Another statistical issue concerns the spatial dependence (autocorrelation) of the sample in fitting the urban density functions, and calls for the use of spatial regression (Griffith and Wong, 2007). There are two common spatial regression models: spatial lag and spatial error models. The former adds the spatial lag of the dependent variable as an extra explanatory variable in the regression; and the latter considers the error term as autoregressive and derives an independent second error term by controlling the effect of the spatial lag of the original error term. This research used GeoDa (http://geodacenter.github.io/) to implement both spatial regression models by the maximum likelihood method. By default, GeoDa uses the Euclidean distance matrix between observations to define the spatial weights. As stated previously, population-weighted centroids are used to represent locations of area units for better accuracy. Since the two models yielded the results that were largely consistent with each other, Table 4, also with the highest R² or pseudo-R² highlighted in bold, only presents the results by the spatial lag model.

Table 4.

Regression results of population density functions by the spatial lag model.

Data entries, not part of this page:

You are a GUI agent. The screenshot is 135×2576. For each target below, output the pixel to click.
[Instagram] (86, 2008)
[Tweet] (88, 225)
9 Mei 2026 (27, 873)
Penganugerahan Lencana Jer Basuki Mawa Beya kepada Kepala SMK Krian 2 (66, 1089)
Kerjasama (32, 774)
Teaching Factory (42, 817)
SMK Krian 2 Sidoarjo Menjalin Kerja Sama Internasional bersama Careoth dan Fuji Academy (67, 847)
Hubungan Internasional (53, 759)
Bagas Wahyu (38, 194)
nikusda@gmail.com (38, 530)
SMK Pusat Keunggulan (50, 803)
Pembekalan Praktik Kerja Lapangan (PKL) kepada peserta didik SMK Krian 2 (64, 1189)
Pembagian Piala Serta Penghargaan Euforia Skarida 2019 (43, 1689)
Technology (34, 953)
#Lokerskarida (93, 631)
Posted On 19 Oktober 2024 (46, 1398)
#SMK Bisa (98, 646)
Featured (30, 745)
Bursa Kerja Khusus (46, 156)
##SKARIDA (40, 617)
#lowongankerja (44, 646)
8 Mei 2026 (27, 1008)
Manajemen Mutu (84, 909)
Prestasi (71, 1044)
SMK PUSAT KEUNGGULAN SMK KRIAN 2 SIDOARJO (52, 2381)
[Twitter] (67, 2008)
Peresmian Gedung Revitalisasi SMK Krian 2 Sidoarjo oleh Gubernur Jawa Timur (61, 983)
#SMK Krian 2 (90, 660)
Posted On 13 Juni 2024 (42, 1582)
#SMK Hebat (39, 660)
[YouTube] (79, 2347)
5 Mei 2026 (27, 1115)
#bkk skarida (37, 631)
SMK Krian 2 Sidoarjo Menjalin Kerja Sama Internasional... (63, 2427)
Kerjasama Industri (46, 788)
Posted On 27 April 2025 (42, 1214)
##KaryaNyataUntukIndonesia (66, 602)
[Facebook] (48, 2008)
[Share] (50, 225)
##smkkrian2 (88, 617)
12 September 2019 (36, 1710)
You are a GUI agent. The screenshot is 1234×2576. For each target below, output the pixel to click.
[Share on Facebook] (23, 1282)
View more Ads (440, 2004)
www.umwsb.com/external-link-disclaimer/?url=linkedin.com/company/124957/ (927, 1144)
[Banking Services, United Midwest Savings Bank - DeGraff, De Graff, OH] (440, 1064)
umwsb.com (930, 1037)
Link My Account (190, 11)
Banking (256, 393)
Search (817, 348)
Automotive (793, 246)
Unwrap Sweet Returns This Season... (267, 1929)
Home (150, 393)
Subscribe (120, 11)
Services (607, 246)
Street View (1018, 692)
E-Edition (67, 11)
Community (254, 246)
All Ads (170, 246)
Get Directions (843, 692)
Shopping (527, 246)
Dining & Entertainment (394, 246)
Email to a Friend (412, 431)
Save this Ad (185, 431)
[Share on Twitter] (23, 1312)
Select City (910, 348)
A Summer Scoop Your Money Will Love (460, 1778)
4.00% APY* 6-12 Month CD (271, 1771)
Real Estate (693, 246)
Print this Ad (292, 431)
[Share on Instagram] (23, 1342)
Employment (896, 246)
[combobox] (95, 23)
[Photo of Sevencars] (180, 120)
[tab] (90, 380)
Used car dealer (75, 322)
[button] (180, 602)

Types of area unit	Coefficients and R²	D _r = a+br	lnD _r = A+br	D _r = a+blnr	lnD _r = A+blnr
Census units (spatial lag)
Census Tract (n = 1957)	a (or A)	4194.34	2.69	8725	3.07
	b	−69.62	−0.01	−2056.7	−0.28
	Spatial lag	0.46	0.71	0.40	0.72
	R ²	0.27	0.74	0.28	0.74
Census Block group (n = 5863)	a (or A)	2523.14	2.93	5850	3.41
	b	−41.25	−0.012	−1404.2	−0.29
	Spatial lag	0.75	0.68	0.71	0.69
	R ²	0.52	0.67	0.52	0.67
Designed uniform units (spatial lag)
Square (2324 m, n = 1980)	a (or A)	2036.11	6.71	5813	10.76
	b	−26.36	−0.05	−1335.0	−1.85
	Spatial lag	0.32	0.28	0.28	0.33
	R ²	0.57	0.62	0.65	0.59
Square (1343 m, n = 5363)	a (or A)	970.69	3.22	3279	4.82
	b	−12.55	0.64	−751.3	−0.81
	Spatial lag	0.67	−0.02	0.58	0.68
	R ²	0.69	0.70	0.70	0.70
Triangle (3531 m, n = 2014)	a (or A)	927.58	3.66	3376	5.58
	b	−11.90	−0.028	−775.4	−0.95
	Spatial lag	0.68	0.60	0.57	0.64
	R ²	0.75	0.73	0.76	0.73
Triangle (2041 m, n = 5454)	a (or A)	807.52	3.02	2798	4.56
	b	−10.43	−0.023	−642.0	−0.77
	Spatial lag	0.73	0.66	0.65	0.69
	R ²	0.73	0.70	0.74	0.70
Hexagon (1442 m, n = 1975)	a (or A)	698.48	2.65	2641	3.83
	b	−8.99	−0.02	−605.8	−0.65
	Spatial lag	0.75	0.71	0.66	0.75
	R ²	0.767	0.75	0.77	0.75
Hexagon (883 m, n = 5380)	a (or A)	703.37	2.48	2467	3.71
	b	−9.09	−0.019	−565.3	−0.63
	Spatial lag	0.76	0.72	0.69	0.75
	R ²	0.73277	0.72	0.73	0.72

Note: A number in bold indicates the highest R2 or pseudo-R2 (i.e., best-fitting function) in each case.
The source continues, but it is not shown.